Maybe we as Christians we need to recover something of the dying to this life a bit more seriously, wearing the black robes, as we seek to find the joy and draw from the wells of salvation.
The endurance that Jesus’ speaks of suggests a discipline is required if we are to live our risen life now. And the hope, for me, is that as we pursue living the risen life more earnestly we will discover joy as we draw the water from the wells of salvation.
I suspect many people who voted, for either Trump or Clinton, thought that they were voting for their salvation, by which I mean that they were voting for a better life for themselves.
We live in a society that has elevated individual rights and an assumption about personal entitlement to an unhealthy level. We are consummate consumers – this is our culture looming large into our faith and life.
But the prophecy of Isaiah and I believe the coming of Jesus whilst having a personal element ultimately aims at a corporate salvation. Isaiah declares that God is about to create new heavens and a new earth. In his letter to the Colossians Paul says of Jesus that he is reconciling all things to himself.
So, here are a five thoughts for you to ponder as we hear the sounds of the crumbling stones of our Temple of faith, ways that we might both endure to gain our lives and draw from the wells of salvation. These five points are based in four sentences from our readings today:
The first trust: to have faith in God’s grace no matter what is happening. Isaiah declares, “I will trust, and will not be afraid.” Deepen your relationship with God through prayer, spiritual reading and spiritual direction.
Second, hope: “Be glad and rejoice forever in what I am creating.” Participate in the life of the worshipping community. Not simply by coming on a Sunday but by building relationships with the people here. Care for one another, encourage one another, uphold one another in prayer.
Third, gratefulness: “Give thanks to the Lord, call on his name.” Contemplate with gratitude what you do have and considering carefully how to live more simply in an age of consumption. Say grace when you share a meal, give thanks for what you do have rather than lament for what you do not have.

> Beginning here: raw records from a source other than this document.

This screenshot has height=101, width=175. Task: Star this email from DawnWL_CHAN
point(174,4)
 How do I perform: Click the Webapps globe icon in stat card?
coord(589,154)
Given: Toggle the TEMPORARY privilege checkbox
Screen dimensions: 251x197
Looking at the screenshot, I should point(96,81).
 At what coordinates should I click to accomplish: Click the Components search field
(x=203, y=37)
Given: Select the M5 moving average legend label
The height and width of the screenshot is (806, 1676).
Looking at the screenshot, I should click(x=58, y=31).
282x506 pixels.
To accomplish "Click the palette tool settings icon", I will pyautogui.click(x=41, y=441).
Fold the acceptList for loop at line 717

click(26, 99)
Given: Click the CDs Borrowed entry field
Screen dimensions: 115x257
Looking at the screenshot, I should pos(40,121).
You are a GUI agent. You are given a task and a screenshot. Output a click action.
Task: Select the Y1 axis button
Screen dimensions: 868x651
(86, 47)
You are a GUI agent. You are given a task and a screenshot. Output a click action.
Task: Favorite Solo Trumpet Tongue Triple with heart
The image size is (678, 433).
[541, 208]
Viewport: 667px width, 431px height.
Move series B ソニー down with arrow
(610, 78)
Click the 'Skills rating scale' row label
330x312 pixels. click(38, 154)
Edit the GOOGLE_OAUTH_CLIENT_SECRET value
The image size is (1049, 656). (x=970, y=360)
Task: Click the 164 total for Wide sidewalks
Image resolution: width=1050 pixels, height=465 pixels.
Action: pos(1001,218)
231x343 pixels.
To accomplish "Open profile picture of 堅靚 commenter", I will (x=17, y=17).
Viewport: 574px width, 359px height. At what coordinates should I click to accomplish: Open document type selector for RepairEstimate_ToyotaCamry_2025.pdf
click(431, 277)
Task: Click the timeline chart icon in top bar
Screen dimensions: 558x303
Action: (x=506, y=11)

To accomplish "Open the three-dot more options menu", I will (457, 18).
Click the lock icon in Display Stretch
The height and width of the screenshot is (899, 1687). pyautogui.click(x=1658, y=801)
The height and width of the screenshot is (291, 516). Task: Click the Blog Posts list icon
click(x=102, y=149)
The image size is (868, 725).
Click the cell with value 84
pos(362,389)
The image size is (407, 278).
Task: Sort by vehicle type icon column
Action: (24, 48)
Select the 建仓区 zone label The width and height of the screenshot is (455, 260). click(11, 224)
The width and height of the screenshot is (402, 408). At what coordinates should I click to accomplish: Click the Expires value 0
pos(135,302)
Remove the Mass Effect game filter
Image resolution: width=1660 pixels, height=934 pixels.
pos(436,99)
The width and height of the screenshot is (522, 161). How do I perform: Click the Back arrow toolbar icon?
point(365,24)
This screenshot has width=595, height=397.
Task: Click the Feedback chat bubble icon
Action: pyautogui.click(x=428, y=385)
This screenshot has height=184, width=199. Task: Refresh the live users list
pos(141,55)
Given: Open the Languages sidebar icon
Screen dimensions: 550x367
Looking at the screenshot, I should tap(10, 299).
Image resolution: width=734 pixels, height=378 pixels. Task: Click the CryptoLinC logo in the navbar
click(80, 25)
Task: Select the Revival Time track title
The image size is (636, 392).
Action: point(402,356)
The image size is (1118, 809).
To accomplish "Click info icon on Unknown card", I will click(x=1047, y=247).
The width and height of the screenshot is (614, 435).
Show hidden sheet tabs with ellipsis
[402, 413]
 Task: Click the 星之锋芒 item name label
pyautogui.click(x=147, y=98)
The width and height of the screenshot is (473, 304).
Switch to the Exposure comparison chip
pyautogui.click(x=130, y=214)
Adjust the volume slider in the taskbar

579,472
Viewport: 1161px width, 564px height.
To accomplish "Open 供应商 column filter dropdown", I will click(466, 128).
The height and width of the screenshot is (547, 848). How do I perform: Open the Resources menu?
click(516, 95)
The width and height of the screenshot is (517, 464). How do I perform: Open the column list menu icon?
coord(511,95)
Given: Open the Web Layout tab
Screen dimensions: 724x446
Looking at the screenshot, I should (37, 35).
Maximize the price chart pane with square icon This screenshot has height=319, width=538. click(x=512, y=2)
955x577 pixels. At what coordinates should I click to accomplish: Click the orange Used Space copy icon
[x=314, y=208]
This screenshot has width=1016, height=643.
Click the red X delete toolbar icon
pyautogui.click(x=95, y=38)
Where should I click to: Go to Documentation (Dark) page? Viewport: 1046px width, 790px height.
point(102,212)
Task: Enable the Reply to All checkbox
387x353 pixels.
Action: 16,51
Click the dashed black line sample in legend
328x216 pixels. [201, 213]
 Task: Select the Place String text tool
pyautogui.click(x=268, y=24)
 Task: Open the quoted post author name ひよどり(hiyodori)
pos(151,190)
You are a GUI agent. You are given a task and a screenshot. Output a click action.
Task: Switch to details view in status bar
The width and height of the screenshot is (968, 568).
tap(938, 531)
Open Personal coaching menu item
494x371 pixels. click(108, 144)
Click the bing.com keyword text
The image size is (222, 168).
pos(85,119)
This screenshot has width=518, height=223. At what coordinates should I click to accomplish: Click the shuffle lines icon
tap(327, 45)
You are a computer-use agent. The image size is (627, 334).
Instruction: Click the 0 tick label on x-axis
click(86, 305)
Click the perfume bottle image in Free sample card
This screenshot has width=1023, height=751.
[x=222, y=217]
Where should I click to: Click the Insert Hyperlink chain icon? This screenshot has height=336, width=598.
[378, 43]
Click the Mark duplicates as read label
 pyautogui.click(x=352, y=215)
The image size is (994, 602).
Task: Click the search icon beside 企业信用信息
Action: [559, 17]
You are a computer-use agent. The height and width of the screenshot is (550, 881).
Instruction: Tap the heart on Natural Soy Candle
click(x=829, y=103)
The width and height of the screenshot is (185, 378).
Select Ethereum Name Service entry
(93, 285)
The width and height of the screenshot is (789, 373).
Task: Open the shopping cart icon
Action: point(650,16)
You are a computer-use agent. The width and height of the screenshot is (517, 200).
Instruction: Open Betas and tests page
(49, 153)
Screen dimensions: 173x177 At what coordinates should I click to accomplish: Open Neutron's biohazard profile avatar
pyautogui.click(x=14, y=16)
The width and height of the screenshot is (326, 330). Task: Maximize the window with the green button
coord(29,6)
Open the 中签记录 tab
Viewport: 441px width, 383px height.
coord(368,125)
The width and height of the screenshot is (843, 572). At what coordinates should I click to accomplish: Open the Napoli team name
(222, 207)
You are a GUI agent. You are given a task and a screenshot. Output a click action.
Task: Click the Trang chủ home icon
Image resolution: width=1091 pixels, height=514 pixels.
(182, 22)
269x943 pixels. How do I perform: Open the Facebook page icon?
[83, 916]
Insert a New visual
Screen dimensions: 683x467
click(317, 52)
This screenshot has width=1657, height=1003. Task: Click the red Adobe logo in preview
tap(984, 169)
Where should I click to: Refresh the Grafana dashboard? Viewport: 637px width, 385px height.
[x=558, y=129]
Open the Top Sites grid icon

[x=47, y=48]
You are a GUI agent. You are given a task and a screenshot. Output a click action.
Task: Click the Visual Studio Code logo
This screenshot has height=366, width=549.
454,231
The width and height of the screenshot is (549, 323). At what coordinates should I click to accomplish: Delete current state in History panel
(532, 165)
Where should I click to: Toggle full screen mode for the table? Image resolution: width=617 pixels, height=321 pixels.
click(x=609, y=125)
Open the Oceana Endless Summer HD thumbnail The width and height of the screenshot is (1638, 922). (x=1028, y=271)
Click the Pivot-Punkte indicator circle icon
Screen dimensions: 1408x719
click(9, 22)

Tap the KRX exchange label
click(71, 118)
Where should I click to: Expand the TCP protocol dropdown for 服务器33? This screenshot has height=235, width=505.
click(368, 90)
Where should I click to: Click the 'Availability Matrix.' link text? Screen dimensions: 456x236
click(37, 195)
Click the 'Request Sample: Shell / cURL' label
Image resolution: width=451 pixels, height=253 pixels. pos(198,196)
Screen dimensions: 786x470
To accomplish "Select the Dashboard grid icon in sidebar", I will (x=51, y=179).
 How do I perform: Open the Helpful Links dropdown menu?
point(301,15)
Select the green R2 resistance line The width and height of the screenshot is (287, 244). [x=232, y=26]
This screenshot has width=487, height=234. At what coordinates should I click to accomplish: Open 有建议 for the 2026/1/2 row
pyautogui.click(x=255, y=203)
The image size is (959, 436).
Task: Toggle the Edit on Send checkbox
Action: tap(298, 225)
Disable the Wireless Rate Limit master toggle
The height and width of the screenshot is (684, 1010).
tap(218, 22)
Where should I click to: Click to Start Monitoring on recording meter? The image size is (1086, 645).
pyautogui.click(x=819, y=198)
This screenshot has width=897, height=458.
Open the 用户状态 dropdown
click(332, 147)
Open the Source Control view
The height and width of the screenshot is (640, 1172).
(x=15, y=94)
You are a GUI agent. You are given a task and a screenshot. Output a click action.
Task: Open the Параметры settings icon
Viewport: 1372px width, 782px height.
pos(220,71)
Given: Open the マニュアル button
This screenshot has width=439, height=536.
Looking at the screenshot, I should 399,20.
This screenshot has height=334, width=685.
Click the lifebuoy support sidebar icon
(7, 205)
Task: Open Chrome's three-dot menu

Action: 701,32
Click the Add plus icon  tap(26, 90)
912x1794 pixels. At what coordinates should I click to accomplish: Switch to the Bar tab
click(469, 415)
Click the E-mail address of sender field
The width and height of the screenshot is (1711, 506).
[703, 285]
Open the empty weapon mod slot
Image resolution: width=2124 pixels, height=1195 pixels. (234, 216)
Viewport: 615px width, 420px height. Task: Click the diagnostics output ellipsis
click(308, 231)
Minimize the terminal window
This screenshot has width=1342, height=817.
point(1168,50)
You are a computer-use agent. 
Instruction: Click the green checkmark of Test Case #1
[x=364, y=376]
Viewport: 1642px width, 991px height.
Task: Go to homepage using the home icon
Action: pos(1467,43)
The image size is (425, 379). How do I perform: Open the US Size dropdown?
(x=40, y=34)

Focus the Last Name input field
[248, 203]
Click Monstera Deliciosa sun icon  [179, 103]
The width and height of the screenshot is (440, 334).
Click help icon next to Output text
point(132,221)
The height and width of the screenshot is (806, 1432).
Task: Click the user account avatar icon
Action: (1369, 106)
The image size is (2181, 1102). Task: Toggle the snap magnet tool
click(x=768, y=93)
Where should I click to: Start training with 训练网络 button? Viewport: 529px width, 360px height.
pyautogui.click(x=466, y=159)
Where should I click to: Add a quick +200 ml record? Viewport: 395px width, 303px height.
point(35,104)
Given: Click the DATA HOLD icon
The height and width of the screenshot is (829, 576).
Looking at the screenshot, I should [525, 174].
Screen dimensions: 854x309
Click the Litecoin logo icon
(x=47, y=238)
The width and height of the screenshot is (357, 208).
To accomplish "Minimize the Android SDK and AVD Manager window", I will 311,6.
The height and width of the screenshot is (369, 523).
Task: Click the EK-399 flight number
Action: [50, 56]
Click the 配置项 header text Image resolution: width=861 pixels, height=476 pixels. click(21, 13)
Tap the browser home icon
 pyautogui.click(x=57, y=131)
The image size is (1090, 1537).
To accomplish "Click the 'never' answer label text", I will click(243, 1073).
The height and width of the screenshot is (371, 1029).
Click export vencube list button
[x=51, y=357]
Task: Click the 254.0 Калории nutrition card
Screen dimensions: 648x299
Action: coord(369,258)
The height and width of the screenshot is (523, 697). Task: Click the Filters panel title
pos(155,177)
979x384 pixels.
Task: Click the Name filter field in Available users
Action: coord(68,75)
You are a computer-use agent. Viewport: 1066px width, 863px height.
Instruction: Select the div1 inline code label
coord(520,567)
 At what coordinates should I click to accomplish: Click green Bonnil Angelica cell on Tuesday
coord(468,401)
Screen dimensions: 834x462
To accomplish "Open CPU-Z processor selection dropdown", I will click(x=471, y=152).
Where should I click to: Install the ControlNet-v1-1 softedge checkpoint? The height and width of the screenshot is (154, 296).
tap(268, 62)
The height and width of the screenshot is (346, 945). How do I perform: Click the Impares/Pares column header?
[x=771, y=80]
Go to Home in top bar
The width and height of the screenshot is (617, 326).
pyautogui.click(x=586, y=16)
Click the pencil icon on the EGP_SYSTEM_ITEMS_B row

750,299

Fourth, share the faith: Isaiah instructs that the people “make known God’s deeds.” This is about a deep conviction that what we believe and experience in God’s love is for everyone. Jesus sent the disciples to make disciples of all nations. Share your faith
And finally, generosity and justice: “Do not be weary in doing what is right.” The scriptures are constantly expressing concern for the widow, and the orphan. We might extrapolate and extend that to the disenfranchised, the refugee, the sick, the suffering, the poor, the persecuted, the mourning and the list could go on. To do what is right is to see the problems of the world and of people’s lives and respond in love and generosity.
Drinking joyfully at the well of salvation gives us refreshment in our faith and as we enter into the spiritual disciples of prayer, worship, community, faith sharing and service we are prepared for our endurance and discover what it means to live, to really live.
At the centre of our faith is not a building, not an institution, but a person – the person of Jesus who is, as Paul says the pioneer and perfector of our faith. We do not save ourselves but rather we drink at the wells of salvation. In the challenging days of this age, as with every age that has gone before, whatever is happening, whatever we are encountering or experiencing trust in God and with joy and endurance follow Jesus who lead us into life.